É preciso que os líderes tenham consciência da gravidade do Burnout, para que colaboradores não ultrapassem seus limites, visto que as empresas podem perder força de trabalho e grandes talentos por causa dessa condição. Além disso, como prevenção, é fundamental que todos cultivem um bom ambiente de trabalho, com medidas de alerta e mensuração para evitar, ou corrigir rapidamente, o surgimento de mínimos sinais de ambientes tóxicos.

Ainda que muitos problemas não sejam caracterizados como doenças ocupacionais, é preciso sempre estar atento aos sinais silenciosos. O quiet quitting e o quiet firing são exemplos de fenômenos que surgiram com muita força na Europa durante a Pandemia e que chamam a atenção.

quiet quitting, ou “desistência silenciosa” consiste no fato de os colaboradores estarem tão desmotivados, que somente não se demitem formalmente do emprego por precisarem “pagar suas contas”, algo que é muito comum aqui no Brasil. Neste caso, eles ficam “se auto demitindo silenciosamente todos os dias” no trabalho.
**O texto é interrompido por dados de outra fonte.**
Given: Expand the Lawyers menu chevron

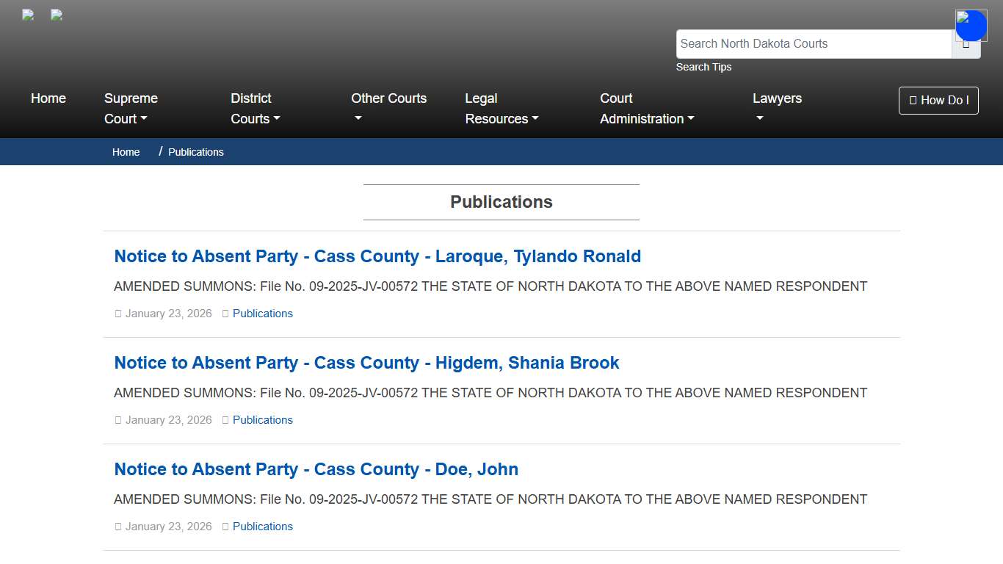Looking at the screenshot, I should [759, 119].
Muitos fatores contribuem para este fator, tais como ambientes de trabalho tóxicos, exigências descabidas, problemas de relacionamento chefia-colaboradores ou entre os próprios colaboradores, e até mesmo a alocação inadequada de tarefas/ cargos em relação às competências dos profissionais.

Já o quiet firing é a situação na qual os colaboradores fazem apenas o mínimo, sem irem além de suas funções básicas, como se fosse um “boicote silencioso”. Normalmente ocorre diante da tendência de as organizações solicitarem inúmeras atividades além das atribuições para as quais os trabalhadores foram formalmente contratados, sem os respectivos reconhecimentos e remuneração correspondentes.

Como solução, Xausa sinaliza a necessidade de capacitação das equipes para lidar com a evolução tecnológica e as novas oportunidades que ela gerará. “Em todos os fenômenos citados, nós podemos entender o que podemos ou não fazer e as condições que necessitamos para tal, seja individualmente, ou em equipe. Se tivermos cuidado, escuta e capacidade de adaptação, nosso trabalho nunca deixará de ser necessário”, finaliza.